Good Indian gave her one of his quick, sidelong glances.

"She would not be eternally apologizing to herself for liking me, anyway," he retorted acrimoniously, as if he found it very hard to forgive Evadna her conscious superiority of race and upbringing. "Squaw."

"Oh, I haven't a doubt of that!" Phoebe rose to the defense of her own blood. "I don't know as it's in her to apologize for anything. I never saw such a girl for going right ahead as if her way is the only way! Bull-headed, I'd call her." She looked at Good Indian afterward, studying his face with motherly solicitude.

"I believe you're half in love with her right now and don't know it!" she accused suddenly.

Good Indian laughed softly and bent to his work again.

"ARE you, Grant?" Phoebe laid a moist hand on his shoulder, and felt the muscles sliding smoothly beneath his clothing while he moved a rock. "I ain't mad because you and Vadnie fell out; I kind of looked for it to happen. Love that grows like a mushroom lasts about as long-only I don't call it love! You might tell me-"

"Tell you what?" But Grant did not look up. "If I don't know it, I can't tell it." He paused in his lifting and rested his hands upon his knees, the fingers dripping water back into the spring.

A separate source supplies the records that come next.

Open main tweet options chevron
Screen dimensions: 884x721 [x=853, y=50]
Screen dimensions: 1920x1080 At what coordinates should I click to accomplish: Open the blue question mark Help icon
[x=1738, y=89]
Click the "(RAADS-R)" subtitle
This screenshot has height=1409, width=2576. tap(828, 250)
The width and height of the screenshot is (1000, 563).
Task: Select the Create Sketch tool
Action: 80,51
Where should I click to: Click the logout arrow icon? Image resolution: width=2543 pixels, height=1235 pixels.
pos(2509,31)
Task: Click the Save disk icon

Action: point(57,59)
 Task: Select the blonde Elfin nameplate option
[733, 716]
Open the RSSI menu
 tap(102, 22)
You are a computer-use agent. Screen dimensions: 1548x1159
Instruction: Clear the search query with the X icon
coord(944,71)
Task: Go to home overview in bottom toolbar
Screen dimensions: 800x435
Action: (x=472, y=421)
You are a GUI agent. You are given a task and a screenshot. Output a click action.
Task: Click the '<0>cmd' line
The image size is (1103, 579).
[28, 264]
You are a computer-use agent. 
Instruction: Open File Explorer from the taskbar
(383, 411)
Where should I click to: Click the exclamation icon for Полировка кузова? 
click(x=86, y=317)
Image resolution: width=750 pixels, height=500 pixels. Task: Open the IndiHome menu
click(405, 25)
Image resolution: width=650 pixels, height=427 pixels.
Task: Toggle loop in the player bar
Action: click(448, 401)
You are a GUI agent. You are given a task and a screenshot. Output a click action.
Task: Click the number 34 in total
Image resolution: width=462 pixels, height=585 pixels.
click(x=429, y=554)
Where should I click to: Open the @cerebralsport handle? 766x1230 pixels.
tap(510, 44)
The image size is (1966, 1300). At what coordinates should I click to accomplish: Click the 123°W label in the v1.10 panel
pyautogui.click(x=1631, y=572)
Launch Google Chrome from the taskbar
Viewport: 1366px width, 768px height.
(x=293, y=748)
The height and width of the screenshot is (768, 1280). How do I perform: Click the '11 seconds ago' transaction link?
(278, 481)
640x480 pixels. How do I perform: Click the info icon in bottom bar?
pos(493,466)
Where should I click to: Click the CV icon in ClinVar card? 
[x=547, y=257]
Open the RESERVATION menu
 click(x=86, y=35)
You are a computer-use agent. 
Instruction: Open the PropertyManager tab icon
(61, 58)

He felt that Phoebe was waiting, and he pressed his lips together. "Must a man be in love with some woman all the time?" He shook his fingers impatiently so that the last drops hurried to the pool.

"She's a good girl, and a brave girl," Phoebe remarked irrelevantly.

Good Indian felt that she was still waiting, with all the quiet persistence of her sex when on the trail of a romance. He reached up and caught the hand upon his shoulder, and laid it against his cheek. He laughed surrender.

"Squaw-talk-far-off heap smart," he mimicked old Peppajee gravely. "Heap bueno." He stood up as suddenly as he had started his rock-lifting a few minutes before, and taking Phoebe by the shoulders, shook her with gentle insistence. "Put don't make me fall out of one love right into another," he protested whimsically. "Give a fellow time to roll a cigarette, can't you?"